#### WHAT IS EXPECTED:
Although the entries contain pictures, repeat only their words, exactly as written.

#### PROVIDED DATA:
::::::
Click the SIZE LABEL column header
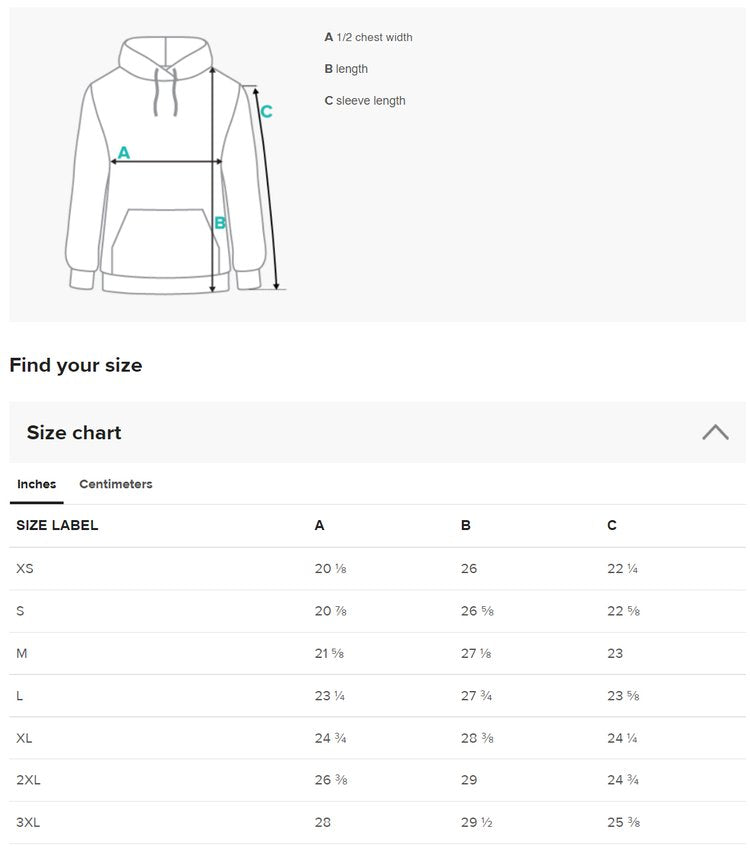750x854 pixels. (57, 525)
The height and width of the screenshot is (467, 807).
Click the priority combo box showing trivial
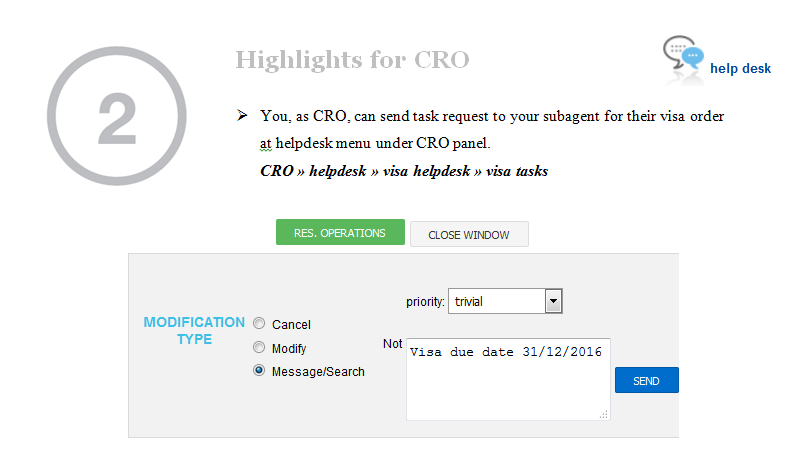coord(505,301)
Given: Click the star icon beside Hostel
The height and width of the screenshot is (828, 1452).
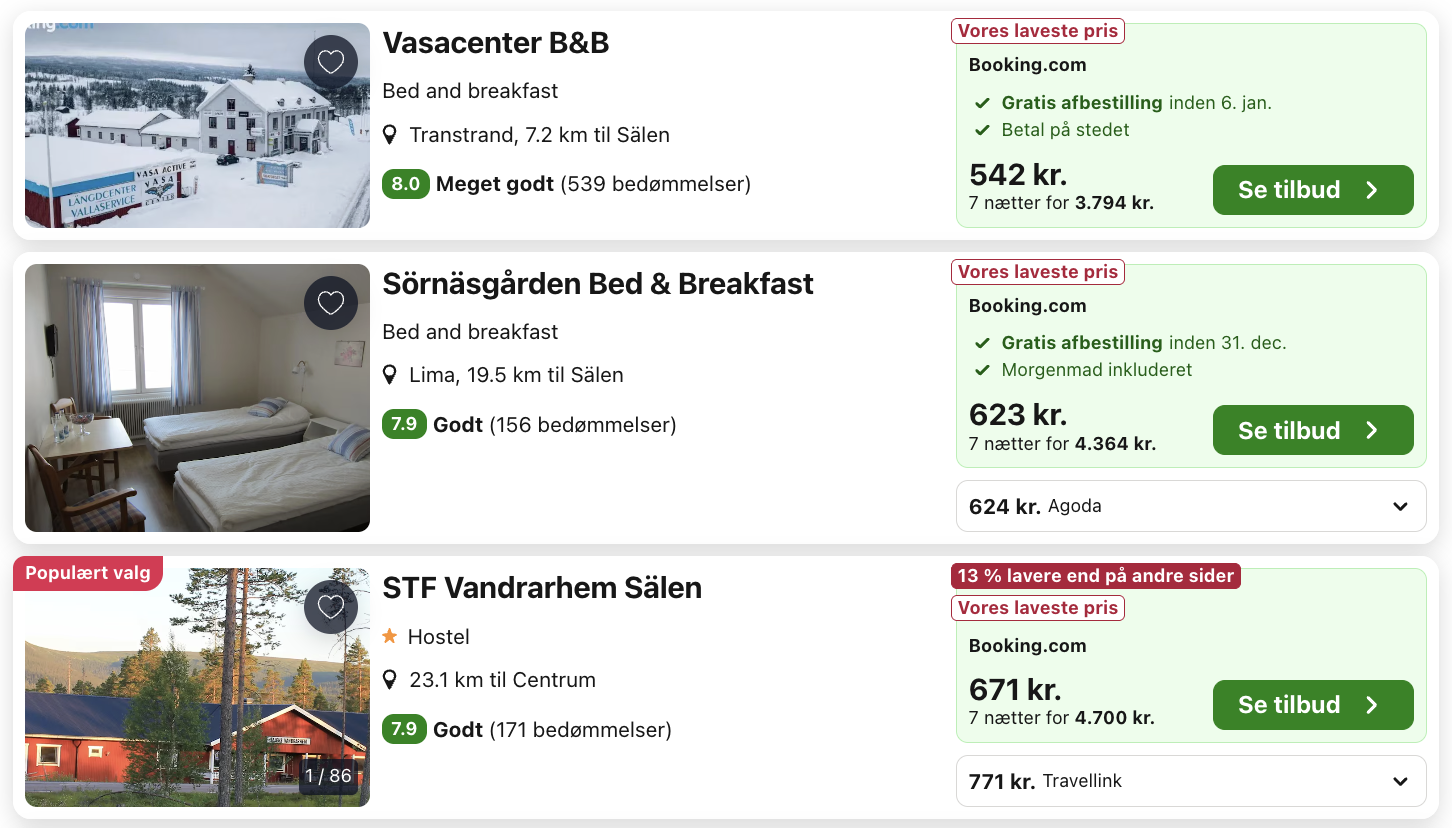Looking at the screenshot, I should pos(390,636).
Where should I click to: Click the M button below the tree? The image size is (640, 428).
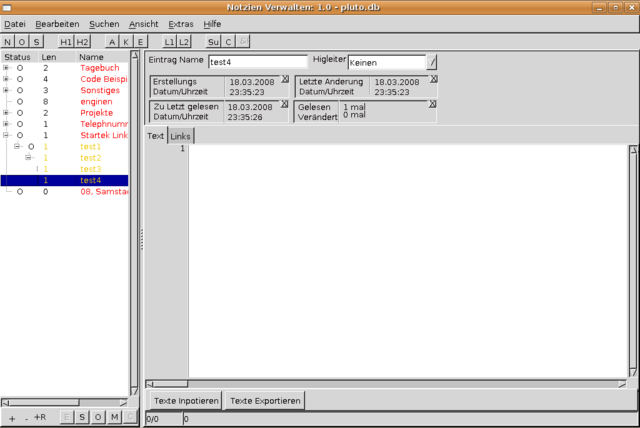click(114, 416)
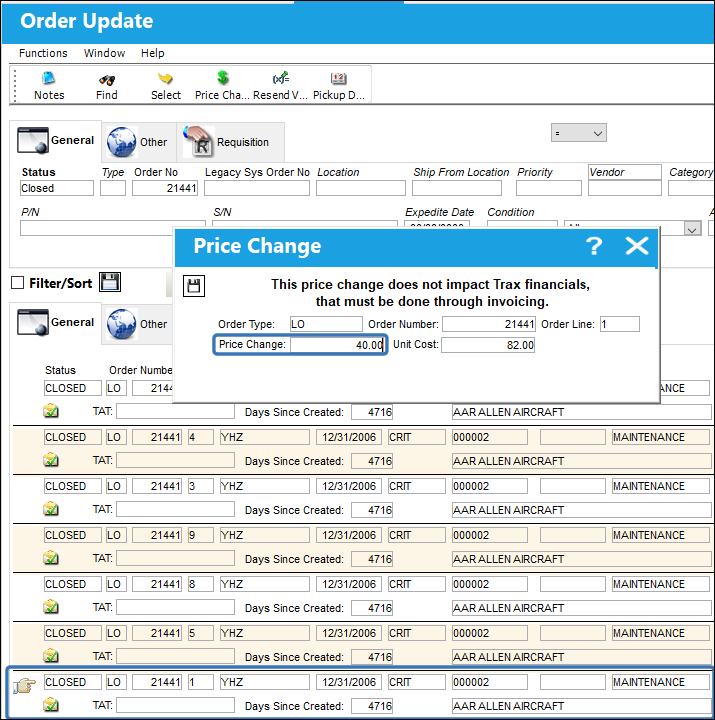Open the Window menu
Image resolution: width=715 pixels, height=720 pixels.
[104, 53]
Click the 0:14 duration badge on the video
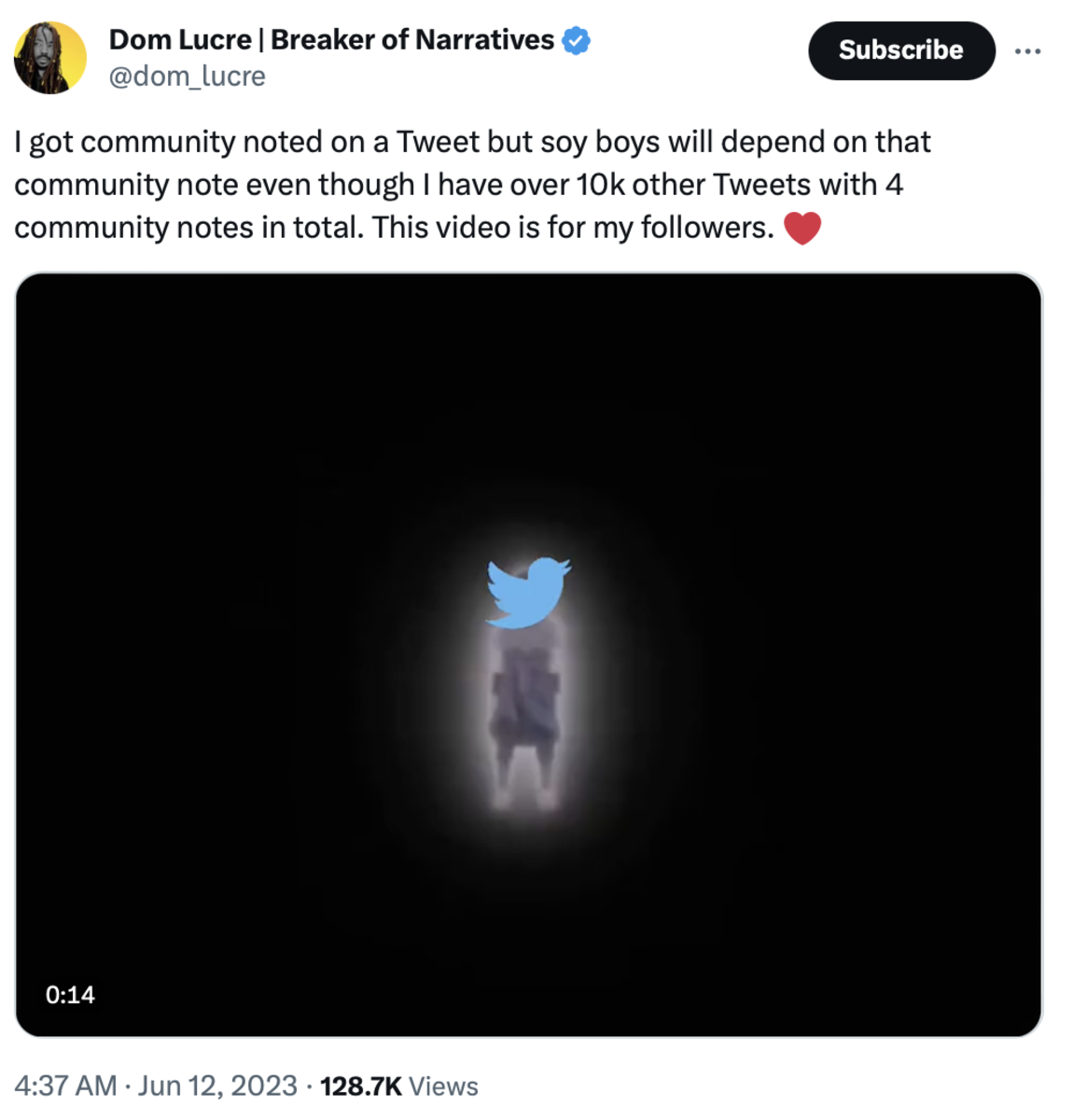Screen dimensions: 1073x1120 coord(70,995)
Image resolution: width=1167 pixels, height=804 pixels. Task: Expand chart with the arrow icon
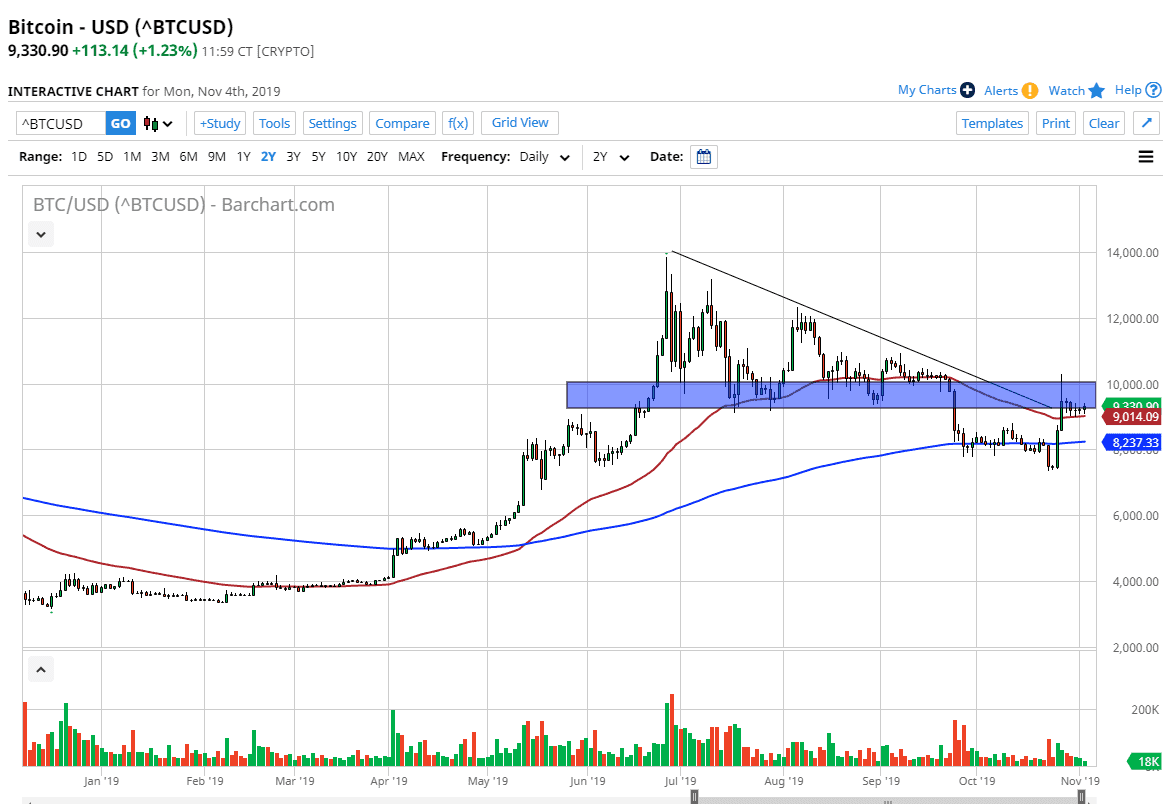(1146, 122)
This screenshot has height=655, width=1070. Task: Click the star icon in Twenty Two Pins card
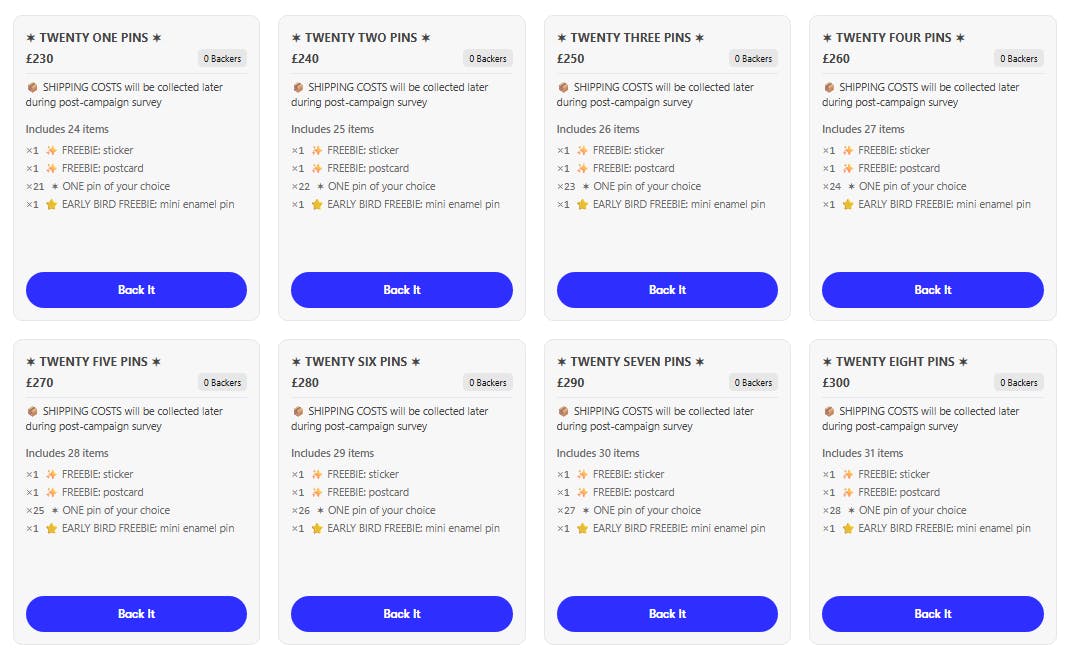point(317,204)
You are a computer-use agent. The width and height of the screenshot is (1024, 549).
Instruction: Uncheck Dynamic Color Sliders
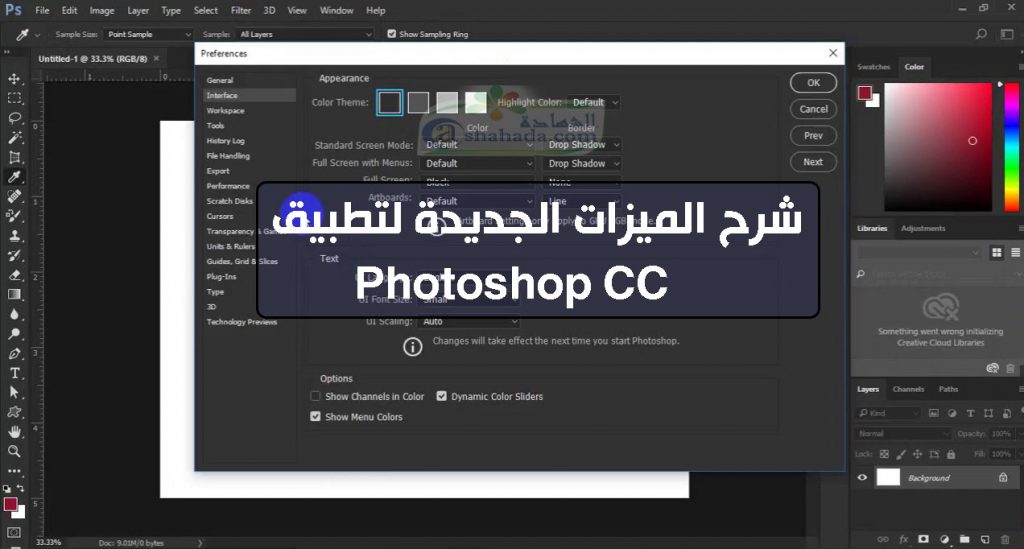point(442,397)
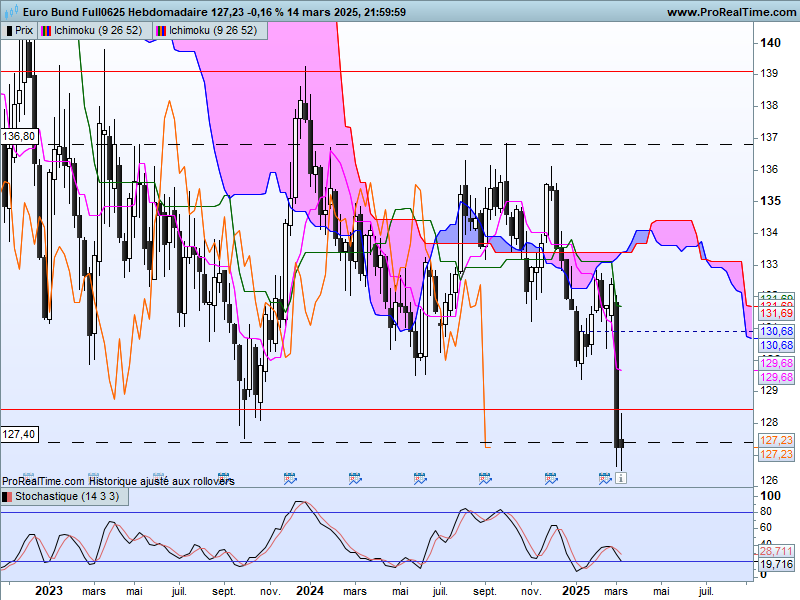Open the rollover calendar icon near 2024
This screenshot has height=600, width=800.
click(x=290, y=478)
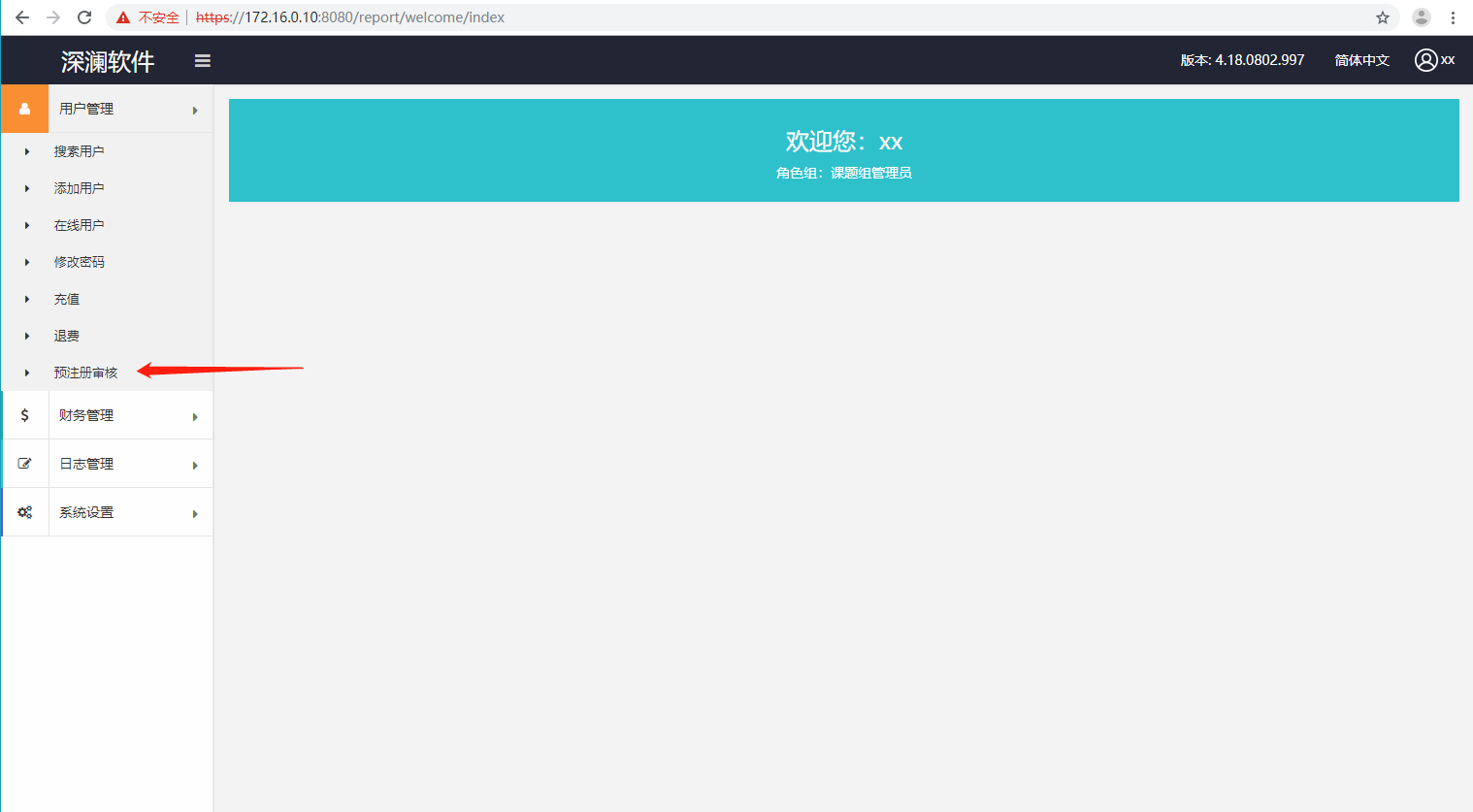Open the 简体中文 language selector
This screenshot has height=812, width=1473.
pos(1361,60)

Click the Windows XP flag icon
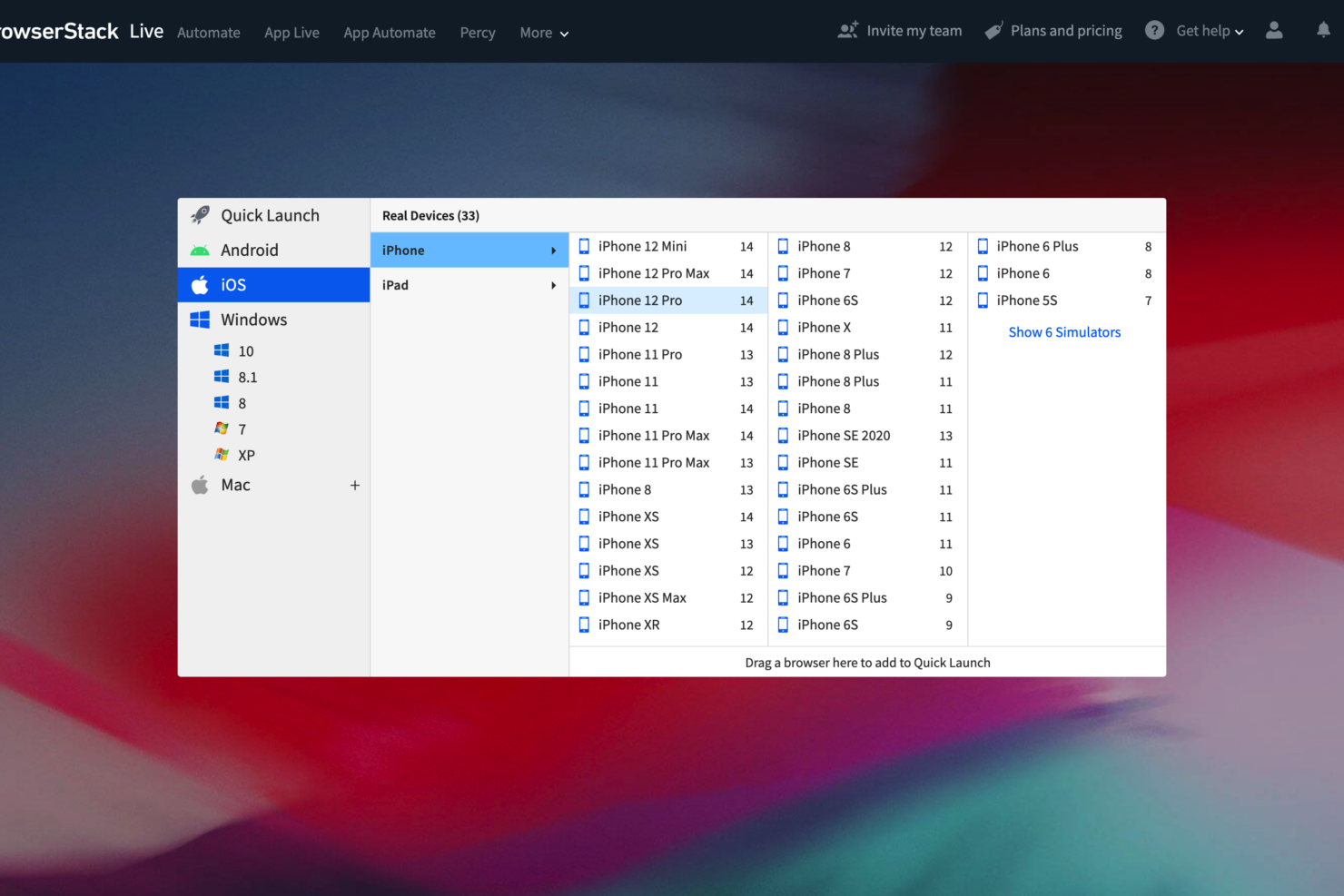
::::::
#### COMPLETED TASK:
Click the SIZE LABEL column header
750x854 pixels. (57, 525)
The height and width of the screenshot is (467, 807).
Click the priority combo box showing trivial
coord(505,301)
Given: Click the star icon beside Hostel
The height and width of the screenshot is (828, 1452).
Looking at the screenshot, I should pos(390,636).
Where should I click to: Click the M button below the tree? The image size is (640, 428).
click(114, 416)
Open the Window menu
Image resolution: width=715 pixels, height=720 pixels.
[104, 53]
Click the 0:14 duration badge on the video
Screen dimensions: 1073x1120 coord(70,995)
Image resolution: width=1167 pixels, height=804 pixels. Task: Expand chart with the arrow icon
(1146, 122)
This screenshot has height=655, width=1070. Task: Click the star icon in Twenty Two Pins card
point(317,204)
You are a computer-use agent. The width and height of the screenshot is (1024, 549).
Instruction: Uncheck Dynamic Color Sliders
point(442,397)
Open the rollover calendar icon near 2024
This screenshot has height=600, width=800.
click(x=290, y=478)
Open the 简体中文 language selector
This screenshot has height=812, width=1473.
pos(1361,60)

Click the Windows XP flag icon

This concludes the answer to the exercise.